Traditional Culture Encyclopedia - Hotel franchise - What is the stock valuation? What do you mean by underrated?

What is the stock valuation? What do you mean by underrated?

Stock valuation is a relatively complicated process, which is influenced by many factors and there is no global unified standard. There are many methods to evaluate stocks, and there are three commonly used methods according to different angles such as investors' expected returns, enterprise profitability or enterprise asset value.

There are generally three methods: the first price-earnings ratio method, which is the most common and universal method to determine the intrinsic value of stocks in the stock market. Usually, the average P/E ratio of the stock market is determined by the one-year bank deposit rate. For example, the current one-year bank deposit rate is 3.87%, and the corresponding average price-earnings ratio of the stock market is 25.83 times. The stock price with higher P/E ratio is higher than this. Generally speaking, the price-earnings ratio level

0- 13: the value is underestimated.

14-20: that is, the normal level.

2 1-28: The value is overvalued.

28+: Reflecting the existence of a speculative bubble in the stock market.

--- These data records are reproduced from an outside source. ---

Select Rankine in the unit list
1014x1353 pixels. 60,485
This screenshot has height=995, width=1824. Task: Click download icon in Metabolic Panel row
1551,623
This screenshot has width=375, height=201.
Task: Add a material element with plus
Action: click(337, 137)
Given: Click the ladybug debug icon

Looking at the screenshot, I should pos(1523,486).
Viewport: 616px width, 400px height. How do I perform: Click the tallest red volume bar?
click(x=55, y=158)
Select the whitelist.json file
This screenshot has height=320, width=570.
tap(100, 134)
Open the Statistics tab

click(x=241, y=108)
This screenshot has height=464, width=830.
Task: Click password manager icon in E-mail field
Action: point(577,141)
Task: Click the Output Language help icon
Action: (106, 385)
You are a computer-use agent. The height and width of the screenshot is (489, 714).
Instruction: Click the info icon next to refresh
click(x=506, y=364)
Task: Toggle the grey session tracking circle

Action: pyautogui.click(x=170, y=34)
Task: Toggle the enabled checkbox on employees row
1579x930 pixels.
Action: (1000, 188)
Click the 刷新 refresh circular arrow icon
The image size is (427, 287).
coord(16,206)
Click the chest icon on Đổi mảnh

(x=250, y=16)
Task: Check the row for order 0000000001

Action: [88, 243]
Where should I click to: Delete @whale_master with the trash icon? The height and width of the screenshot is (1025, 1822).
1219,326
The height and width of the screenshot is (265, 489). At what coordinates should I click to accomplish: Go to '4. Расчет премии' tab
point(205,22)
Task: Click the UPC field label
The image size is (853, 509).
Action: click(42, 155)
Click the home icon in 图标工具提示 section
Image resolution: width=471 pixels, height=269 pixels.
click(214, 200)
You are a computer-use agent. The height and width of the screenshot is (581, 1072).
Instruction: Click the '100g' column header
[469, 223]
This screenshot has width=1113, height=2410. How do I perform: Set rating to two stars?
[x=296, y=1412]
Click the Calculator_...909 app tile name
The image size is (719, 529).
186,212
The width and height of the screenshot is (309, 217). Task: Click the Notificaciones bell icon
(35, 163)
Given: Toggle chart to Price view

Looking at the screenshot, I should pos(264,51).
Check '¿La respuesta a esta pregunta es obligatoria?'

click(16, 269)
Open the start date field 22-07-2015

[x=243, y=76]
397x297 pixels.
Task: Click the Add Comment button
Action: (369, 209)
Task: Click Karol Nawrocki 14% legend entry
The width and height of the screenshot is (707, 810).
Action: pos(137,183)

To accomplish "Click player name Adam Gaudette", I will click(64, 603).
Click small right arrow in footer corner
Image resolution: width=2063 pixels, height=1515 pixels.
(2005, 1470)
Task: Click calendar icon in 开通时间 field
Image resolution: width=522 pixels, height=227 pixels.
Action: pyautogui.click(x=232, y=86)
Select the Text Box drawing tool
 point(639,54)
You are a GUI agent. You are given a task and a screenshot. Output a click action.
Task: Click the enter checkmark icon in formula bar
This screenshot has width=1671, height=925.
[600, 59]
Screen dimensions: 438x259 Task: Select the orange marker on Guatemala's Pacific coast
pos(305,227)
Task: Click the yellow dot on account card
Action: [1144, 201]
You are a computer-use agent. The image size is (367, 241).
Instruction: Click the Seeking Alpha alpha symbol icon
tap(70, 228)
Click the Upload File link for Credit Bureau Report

The second method, asset evaluation method, is to evaluate all assets of listed companies, deduct all liabilities of the company, and then divide by the total share capital to get the value of each share. If the market price of the stock is lower than this value, the value of the stock is undervalued; If the market price of a stock is greater than this value, the price of the stock is overvalued.

The third method is the sales income method, that is, the annual sales income of listed companies is divided by the total market value of listed companies. If it is greater than 1, the stock value is undervalued; If it is less than 1, the stock price is overvalued.